CourtGeorgia Court of Appeals

Syllabus by the Court.

In seller's suit for buyer's refusal to accept stock contracted for, refusing amendment to petition alleging that stock was worthless when tendered held reversible error (Civ. Code 1910, § 4397).

In seller's suit for buyer's refusal to accept stock contracted for, amendment to defendant's answer alleging stock was worthless when sale contract was made and when stock was tendered stated defense, and was properly allowed.

1. The plaintiff should have been allowed to amend his petition so as to allege that the stock was worthless on the day it was tendered, the tender being made in accordance with the contract of sale, and it was reversible error to refuse such amendment.

2. The defendant had a right to plead that the stock was worthless on the day the contract of sale was made, and on the day of tender, and that therefore the sale was without consideration, and it was not error to allow an amendment to this effect.

Error from Superior Court, Barrow County; W. W. Stark, Judge.

Suit by Herrmann & Henican against E. E. De La Perriere, executor. To review the judgment, plaintiff brings error.

Reversed.

Winfield P. Jones, of Atlanta, and G. A. Johns, of Winder, for plaintiff in error.

MacINTYRE Judge.

The plaintiffs in error brought suit alleging that they were entitled to recover on a contract for the sale of fifty shares of common stock of the Barrow County Cotton Mills, in the sum of $2,500; and further alleging that, in pursuance of said contract, they subsequently tendered said stock to the purchaser at Winder, Ga., and that he rejected the same. This is the second appearance of this case in this court. See De La Perriere v. Herrmann & Henican, 41 Ga.App. 60 (4), 151 S.E. 813, where it was held: "Under a contract of sale of personal property, where the purchaser refuses to accept delivery and the seller retains the property as his own, the seller's measure of damages is the difference between the contract price and the market value of the property at the time and place for delivery. Georgia Refining Co. v. Augusta Oil Co., 74 Ga. 497 (2). This rule applies equally to the sale of corporate stock. Brandt v.
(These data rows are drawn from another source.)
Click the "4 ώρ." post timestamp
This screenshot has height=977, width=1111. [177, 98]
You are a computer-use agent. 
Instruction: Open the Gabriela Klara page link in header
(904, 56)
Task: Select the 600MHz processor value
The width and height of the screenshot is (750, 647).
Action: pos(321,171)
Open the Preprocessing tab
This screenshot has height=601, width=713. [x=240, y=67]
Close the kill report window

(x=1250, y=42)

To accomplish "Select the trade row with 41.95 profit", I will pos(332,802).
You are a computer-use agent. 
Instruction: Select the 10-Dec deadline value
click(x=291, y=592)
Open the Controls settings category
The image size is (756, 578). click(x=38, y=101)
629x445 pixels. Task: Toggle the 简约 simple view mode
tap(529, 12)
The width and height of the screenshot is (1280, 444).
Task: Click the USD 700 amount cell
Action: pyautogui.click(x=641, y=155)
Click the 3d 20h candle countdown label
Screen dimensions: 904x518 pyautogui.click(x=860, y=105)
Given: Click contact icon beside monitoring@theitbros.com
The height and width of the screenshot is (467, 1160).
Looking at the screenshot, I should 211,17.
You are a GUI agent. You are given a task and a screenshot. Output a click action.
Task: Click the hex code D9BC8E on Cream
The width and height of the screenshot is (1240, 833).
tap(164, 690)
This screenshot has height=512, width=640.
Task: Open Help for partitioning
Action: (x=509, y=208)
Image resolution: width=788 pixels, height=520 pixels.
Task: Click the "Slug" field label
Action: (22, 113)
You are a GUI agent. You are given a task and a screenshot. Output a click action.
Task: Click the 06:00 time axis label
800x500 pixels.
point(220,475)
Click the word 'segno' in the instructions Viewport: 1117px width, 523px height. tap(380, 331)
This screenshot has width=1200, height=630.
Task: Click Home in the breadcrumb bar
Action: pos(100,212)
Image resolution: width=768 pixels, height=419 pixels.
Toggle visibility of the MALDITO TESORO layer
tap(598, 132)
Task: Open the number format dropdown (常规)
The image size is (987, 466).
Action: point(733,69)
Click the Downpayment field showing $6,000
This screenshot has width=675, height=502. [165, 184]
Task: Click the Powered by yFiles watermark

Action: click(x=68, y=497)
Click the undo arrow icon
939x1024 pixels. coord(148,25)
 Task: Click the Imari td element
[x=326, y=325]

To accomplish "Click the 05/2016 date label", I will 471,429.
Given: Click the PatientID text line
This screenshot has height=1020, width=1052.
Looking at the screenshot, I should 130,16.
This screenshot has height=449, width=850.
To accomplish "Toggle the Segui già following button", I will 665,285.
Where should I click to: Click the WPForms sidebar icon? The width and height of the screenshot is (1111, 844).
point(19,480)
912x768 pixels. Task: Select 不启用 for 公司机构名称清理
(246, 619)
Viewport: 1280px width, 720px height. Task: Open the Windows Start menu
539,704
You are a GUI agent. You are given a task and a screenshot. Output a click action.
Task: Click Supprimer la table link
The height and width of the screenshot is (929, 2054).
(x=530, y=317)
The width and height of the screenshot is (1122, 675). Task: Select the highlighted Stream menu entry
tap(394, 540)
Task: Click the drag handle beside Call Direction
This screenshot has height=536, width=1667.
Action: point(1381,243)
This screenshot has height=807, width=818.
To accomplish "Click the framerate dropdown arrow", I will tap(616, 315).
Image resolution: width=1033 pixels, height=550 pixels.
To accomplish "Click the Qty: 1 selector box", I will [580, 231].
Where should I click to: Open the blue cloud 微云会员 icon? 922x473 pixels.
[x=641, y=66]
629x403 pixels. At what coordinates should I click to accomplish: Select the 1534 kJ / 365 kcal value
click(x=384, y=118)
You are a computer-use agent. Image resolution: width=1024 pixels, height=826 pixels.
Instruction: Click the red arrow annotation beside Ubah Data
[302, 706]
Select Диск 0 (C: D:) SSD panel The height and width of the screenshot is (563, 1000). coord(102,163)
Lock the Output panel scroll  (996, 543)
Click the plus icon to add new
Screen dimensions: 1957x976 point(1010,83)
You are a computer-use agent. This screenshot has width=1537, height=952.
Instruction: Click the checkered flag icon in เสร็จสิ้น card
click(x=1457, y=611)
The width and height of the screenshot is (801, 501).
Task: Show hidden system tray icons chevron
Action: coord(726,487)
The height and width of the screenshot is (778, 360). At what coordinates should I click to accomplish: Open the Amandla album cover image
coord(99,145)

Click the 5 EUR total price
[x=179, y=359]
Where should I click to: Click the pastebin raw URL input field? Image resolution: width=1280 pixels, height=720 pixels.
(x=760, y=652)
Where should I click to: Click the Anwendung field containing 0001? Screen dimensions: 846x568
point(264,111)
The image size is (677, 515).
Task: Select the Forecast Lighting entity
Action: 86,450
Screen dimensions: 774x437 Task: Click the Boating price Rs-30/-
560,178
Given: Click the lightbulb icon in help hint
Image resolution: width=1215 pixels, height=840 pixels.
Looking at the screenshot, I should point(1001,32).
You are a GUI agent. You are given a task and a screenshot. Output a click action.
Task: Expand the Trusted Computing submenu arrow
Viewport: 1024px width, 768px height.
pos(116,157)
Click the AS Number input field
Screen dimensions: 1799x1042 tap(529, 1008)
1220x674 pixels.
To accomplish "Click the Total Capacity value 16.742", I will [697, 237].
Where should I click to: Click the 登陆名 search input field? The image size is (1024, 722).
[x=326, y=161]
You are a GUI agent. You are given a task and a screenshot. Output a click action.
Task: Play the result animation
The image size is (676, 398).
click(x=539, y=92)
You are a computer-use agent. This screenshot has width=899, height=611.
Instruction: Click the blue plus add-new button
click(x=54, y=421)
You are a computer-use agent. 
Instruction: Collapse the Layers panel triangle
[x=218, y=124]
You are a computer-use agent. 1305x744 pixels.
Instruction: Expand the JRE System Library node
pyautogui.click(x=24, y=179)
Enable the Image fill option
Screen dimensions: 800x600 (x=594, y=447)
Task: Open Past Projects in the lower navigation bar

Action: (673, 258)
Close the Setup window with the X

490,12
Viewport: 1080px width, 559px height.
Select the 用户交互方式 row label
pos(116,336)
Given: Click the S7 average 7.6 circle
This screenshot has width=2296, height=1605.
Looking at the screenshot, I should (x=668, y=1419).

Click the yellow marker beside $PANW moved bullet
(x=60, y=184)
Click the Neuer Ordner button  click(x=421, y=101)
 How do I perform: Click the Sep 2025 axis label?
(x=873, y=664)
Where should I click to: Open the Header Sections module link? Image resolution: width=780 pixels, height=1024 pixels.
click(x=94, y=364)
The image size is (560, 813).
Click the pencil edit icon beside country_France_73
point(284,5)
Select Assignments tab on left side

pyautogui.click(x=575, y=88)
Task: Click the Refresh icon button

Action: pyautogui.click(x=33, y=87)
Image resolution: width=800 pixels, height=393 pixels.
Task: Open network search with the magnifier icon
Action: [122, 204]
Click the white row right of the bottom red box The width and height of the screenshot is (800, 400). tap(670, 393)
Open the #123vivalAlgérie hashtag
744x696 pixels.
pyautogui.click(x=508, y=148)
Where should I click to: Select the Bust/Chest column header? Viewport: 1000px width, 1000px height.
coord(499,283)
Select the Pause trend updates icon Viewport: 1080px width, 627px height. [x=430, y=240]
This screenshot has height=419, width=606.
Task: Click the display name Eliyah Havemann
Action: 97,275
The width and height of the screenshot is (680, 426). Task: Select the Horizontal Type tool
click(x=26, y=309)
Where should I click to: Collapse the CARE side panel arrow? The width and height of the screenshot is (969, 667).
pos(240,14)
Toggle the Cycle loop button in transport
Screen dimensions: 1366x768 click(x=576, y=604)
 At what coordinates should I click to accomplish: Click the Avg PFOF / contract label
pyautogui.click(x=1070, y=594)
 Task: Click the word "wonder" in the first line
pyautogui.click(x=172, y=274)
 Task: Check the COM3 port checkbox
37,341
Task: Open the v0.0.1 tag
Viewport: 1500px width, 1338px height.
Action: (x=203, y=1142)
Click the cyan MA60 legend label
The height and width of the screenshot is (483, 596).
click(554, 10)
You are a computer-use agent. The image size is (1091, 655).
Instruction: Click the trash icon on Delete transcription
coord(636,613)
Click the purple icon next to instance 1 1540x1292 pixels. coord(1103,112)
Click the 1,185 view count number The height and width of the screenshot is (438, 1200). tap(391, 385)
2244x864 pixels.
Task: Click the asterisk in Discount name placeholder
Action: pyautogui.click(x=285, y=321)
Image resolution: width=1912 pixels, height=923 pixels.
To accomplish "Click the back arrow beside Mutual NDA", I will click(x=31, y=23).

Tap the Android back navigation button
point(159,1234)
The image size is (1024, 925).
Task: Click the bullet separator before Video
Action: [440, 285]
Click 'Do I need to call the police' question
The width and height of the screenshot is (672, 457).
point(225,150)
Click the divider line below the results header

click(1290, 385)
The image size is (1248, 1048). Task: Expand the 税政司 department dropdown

Buckley, 27 Ga.App. 515 (109 S.E. 692)."

1. The plaintiff excepted to the overruling of a demurrer to paragraph 10 of the amendment to the defendant's answer which paragraph is as follows: "Defendant says that there was no consideration for the sale alleged in plaintiff's petition, for the reason that the stock alleged to have been purchased by the defendant's testator had no market value and was worthless on the date of said alleged sale and on the date that it is alleged in plaintiff's petition to have been delivered to defendant's testator." The gist of the demurrer was that "the allegations therein contained set up no defense to plaintiff's action." We cannot agree with the contention of the plaintiffs, but, on the other hand think that "the same legal principles govern with regard to the elements of a contract for the sale of stock as apply in the case of contracts generally; and its formation is governed by precisely the same principles as the formation of other contracts." 6 Fletcher on Corporations, § 3857. "Of course there must be a consideration to render an agreement for the sale of stock a binding contract. And there must also be a mutuality of obligation." 6 Fletcher on Corporations, § 3858. If there was a promise to sell, with a corresponding promise to buy, and the stock had no market value and was worthless on the day of the alleged sale and on the day that it was delivered (tendered) to the defendant as pleaded by the defendant, this would be a defense. However if the stock had a market value, or some value, on the day it was tendered, this would not constitute a defense of want of consideration. A distinction should be drawn between want or total failure of consideration and inadequacy of consideration. See, in this connection, 14 Corpus Juris, p 691, § 1064.

Generally the market value, as used in connection with stock, means that the market value of the stock which was the subject-matter of the sale and purchase, or exchange in the market, is determined by the sales of such stock in the community, so as to fix upon the stock at different times a customary price. Intrinsic value may be determined by the property of the corporation as compared with its liabilities. As to the method by which the value of the stock may be arrived at, see 14 Corpus Juris, p. 718, § 1099, which reads as follows: "There is no presumption that the...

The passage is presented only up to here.